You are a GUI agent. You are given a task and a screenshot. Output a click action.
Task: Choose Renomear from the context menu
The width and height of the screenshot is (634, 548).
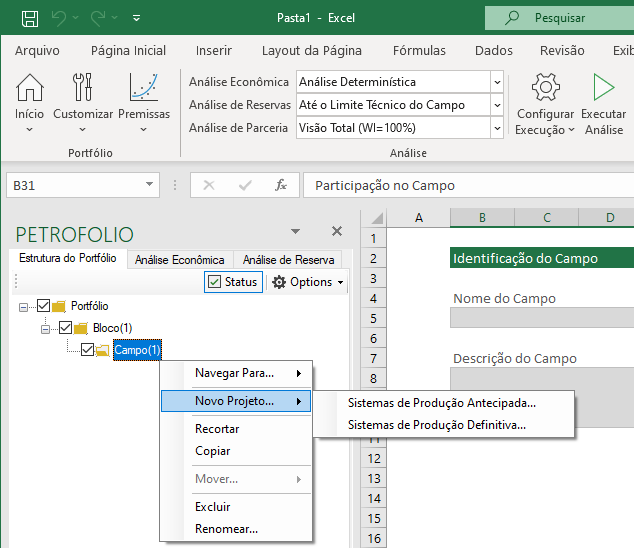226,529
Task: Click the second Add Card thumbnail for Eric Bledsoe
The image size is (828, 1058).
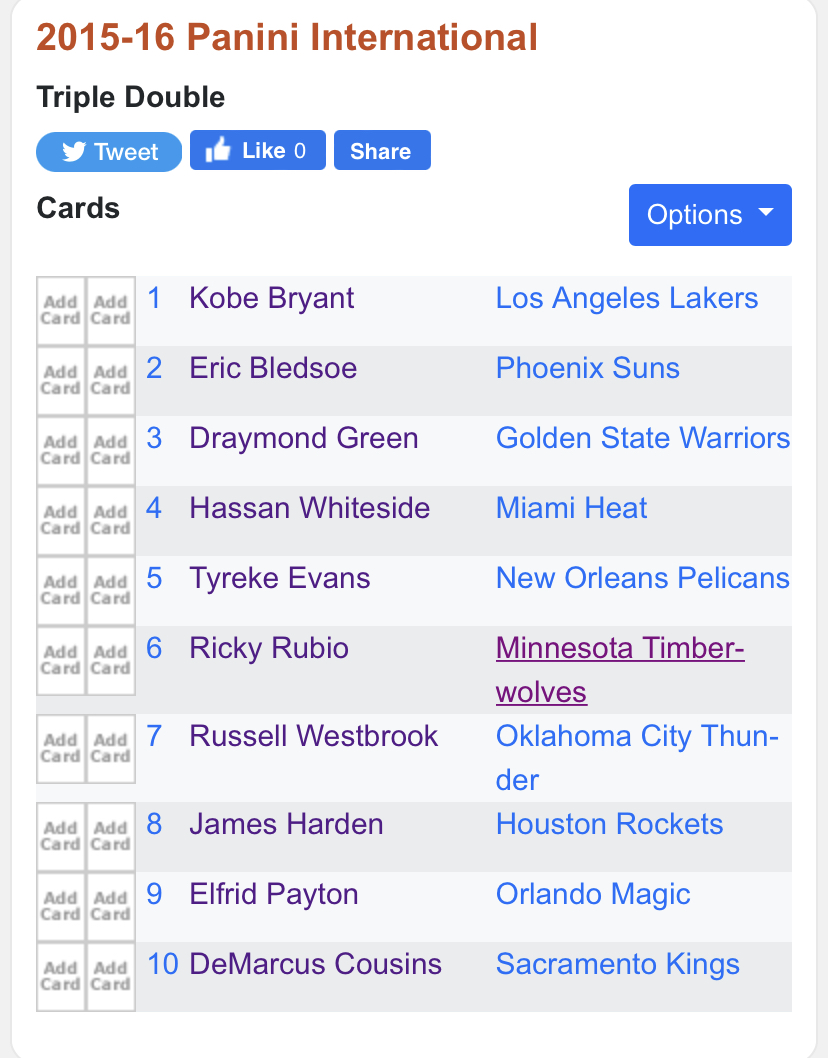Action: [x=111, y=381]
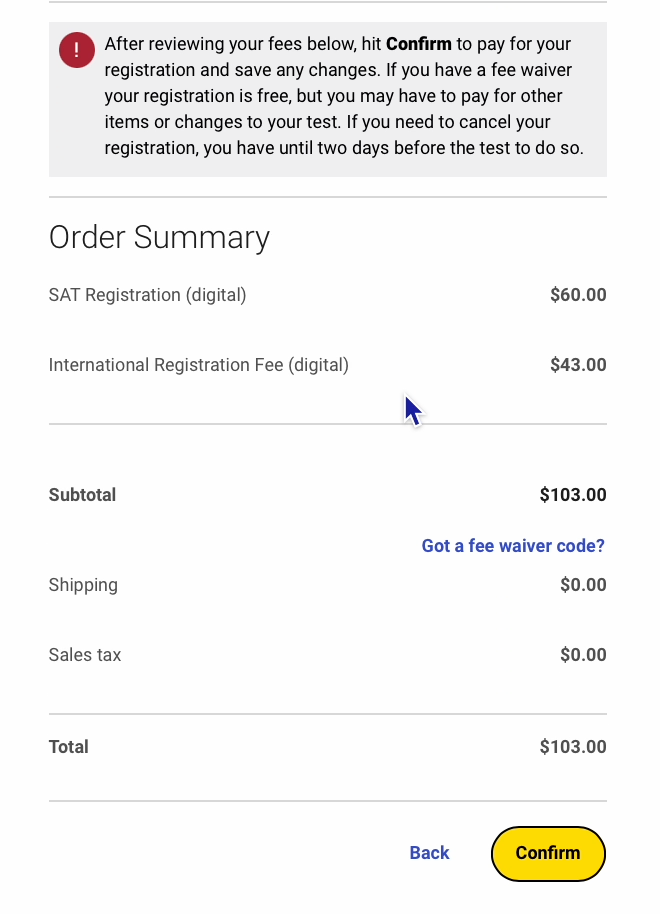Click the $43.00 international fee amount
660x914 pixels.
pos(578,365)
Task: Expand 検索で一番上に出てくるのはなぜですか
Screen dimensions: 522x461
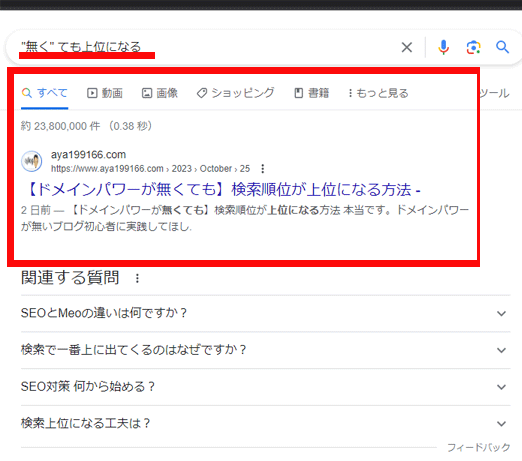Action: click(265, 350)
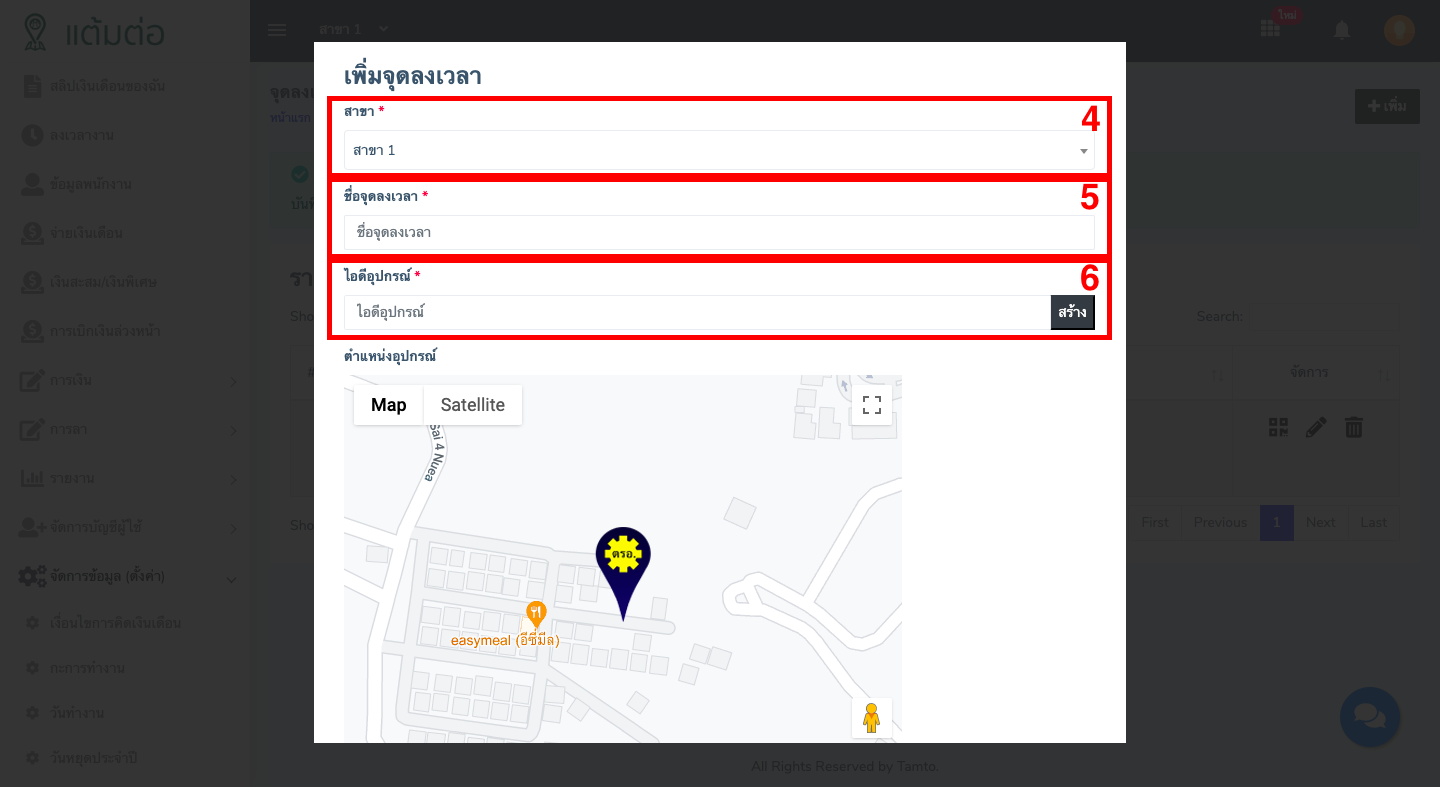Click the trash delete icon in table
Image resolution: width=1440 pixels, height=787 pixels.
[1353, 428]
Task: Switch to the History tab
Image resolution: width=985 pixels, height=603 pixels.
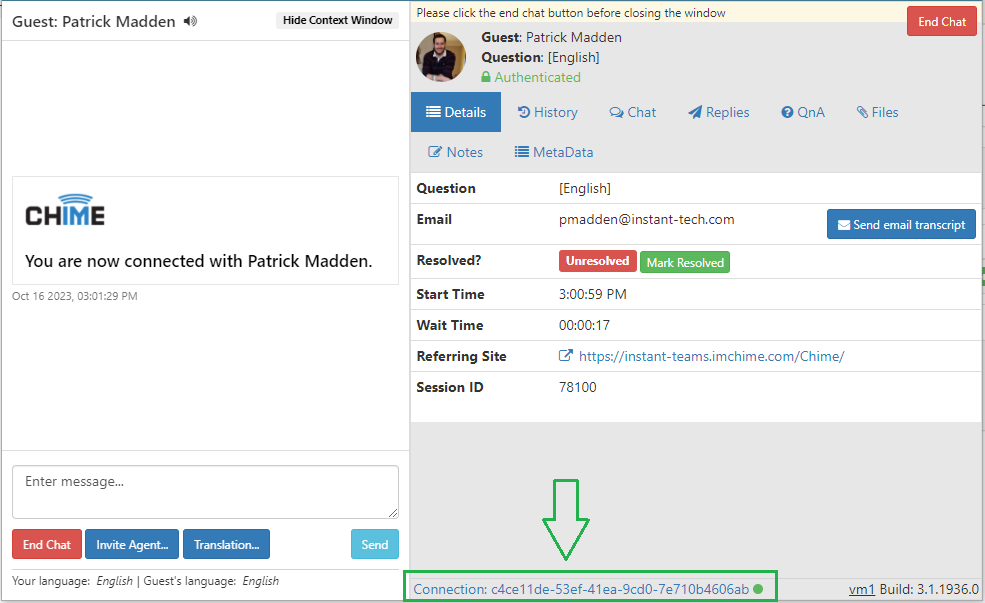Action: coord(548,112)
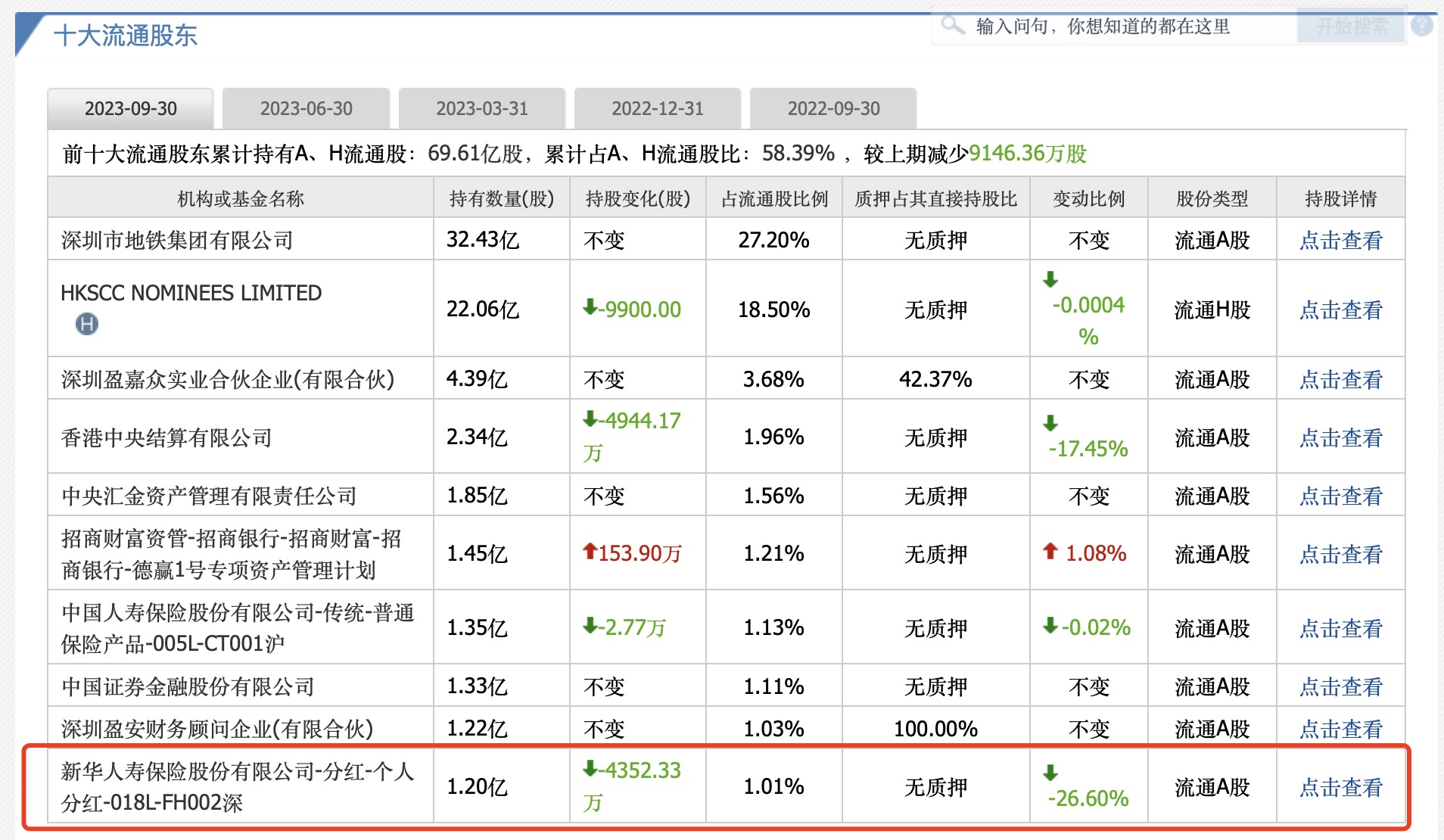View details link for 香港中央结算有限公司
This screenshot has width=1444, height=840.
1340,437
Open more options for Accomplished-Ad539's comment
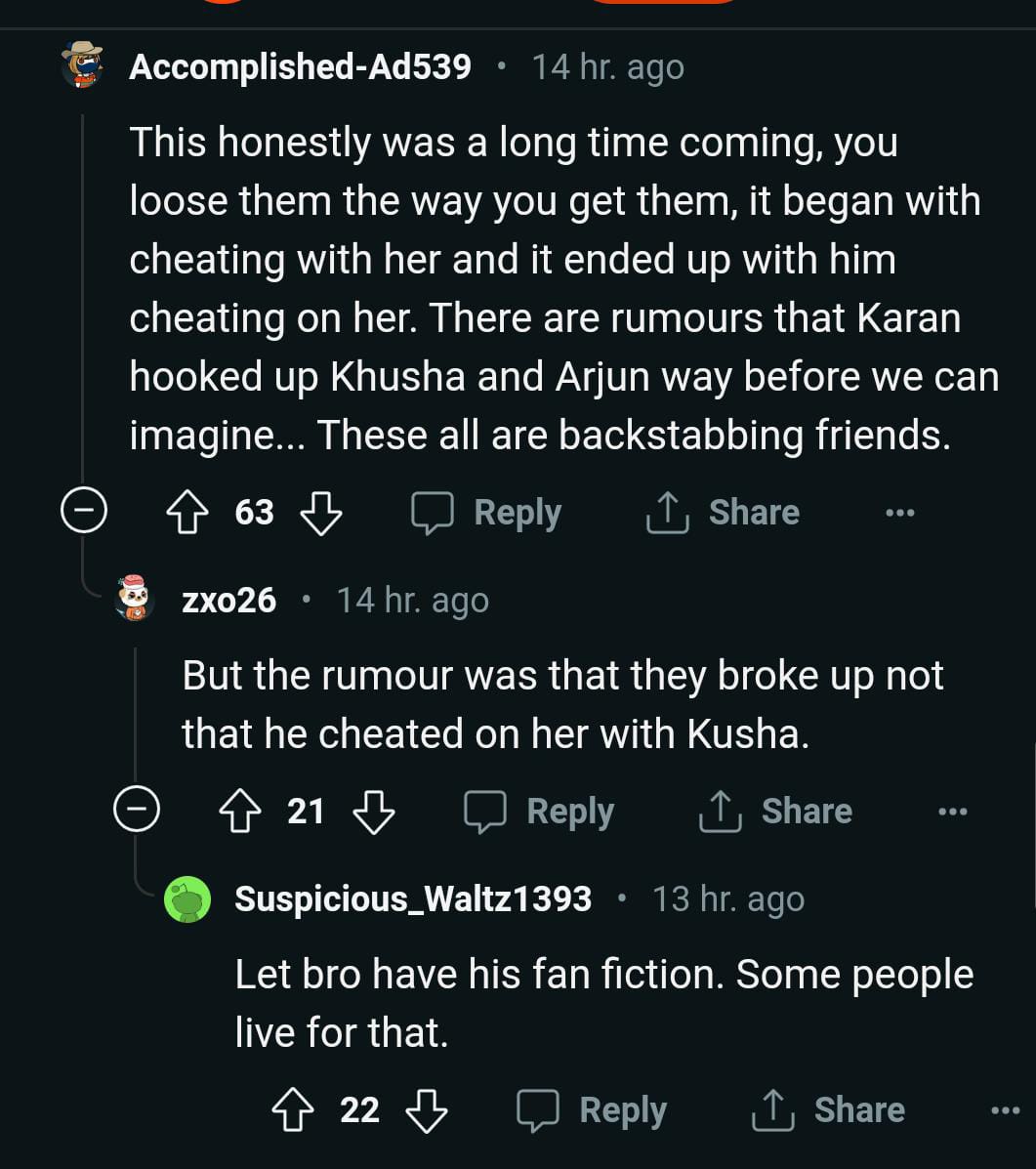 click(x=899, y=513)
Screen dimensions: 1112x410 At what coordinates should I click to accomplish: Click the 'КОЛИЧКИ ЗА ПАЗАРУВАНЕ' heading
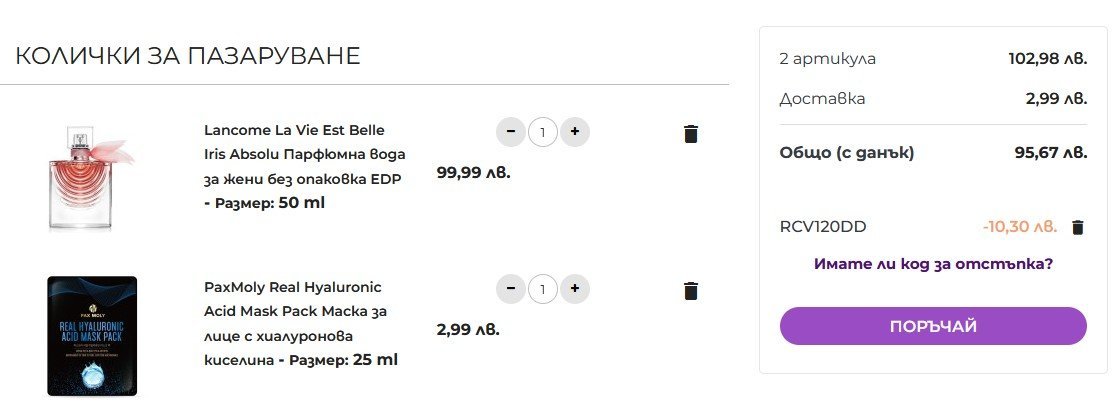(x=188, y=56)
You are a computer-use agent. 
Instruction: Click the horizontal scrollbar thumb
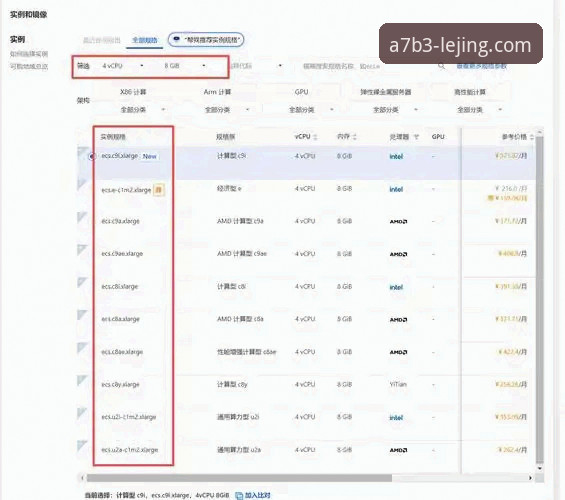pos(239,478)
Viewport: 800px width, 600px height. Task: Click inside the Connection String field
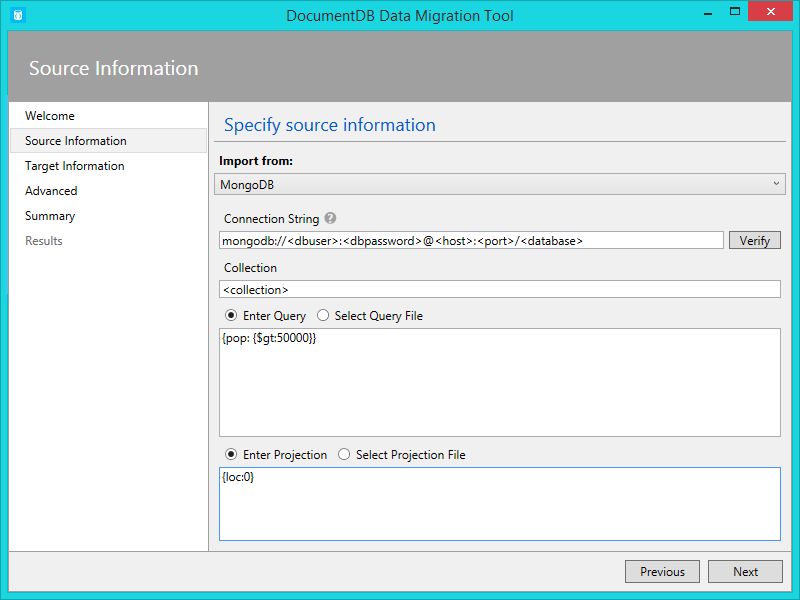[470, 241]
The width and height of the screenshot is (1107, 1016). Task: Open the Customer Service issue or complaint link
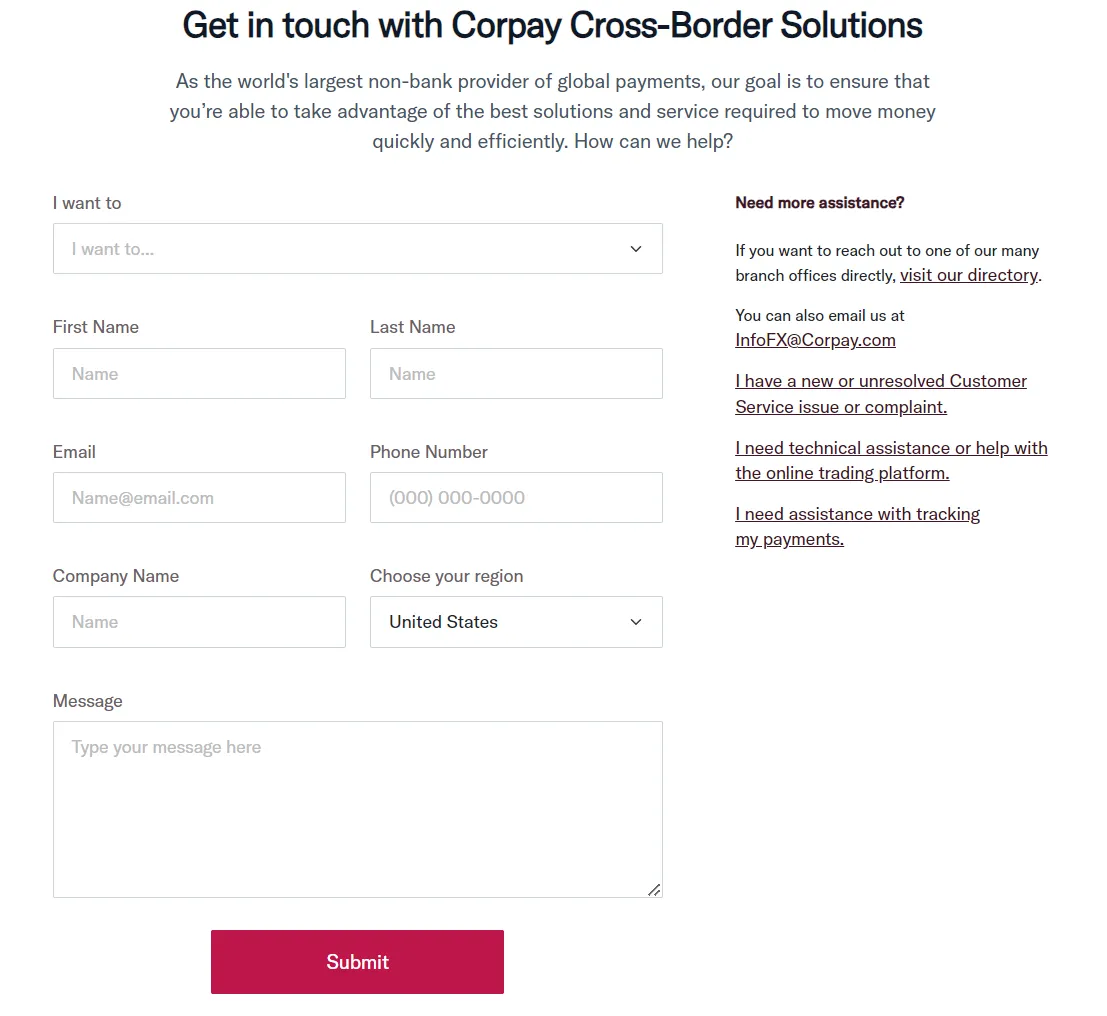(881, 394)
▬▬▬▬▬▬
▶ _What you need to do_: Once the line with "The width and height of the screenshot is (634, 548)." is found in the data above, reproduce it and each line after it exactly, through the line with "Task: Expand 検索で一番上に出てくるのはなぜですか". Omit the pictures.

▶ _The answer_:
The width and height of the screenshot is (634, 548).
226,529
Task: Click the second Add Card thumbnail for Eric Bledsoe
The image size is (828, 1058).
Action: [x=111, y=381]
Click the $43.00 international fee amount
660x914 pixels.
pos(578,365)
Task: Expand 検索で一番上に出てくるのはなぜですか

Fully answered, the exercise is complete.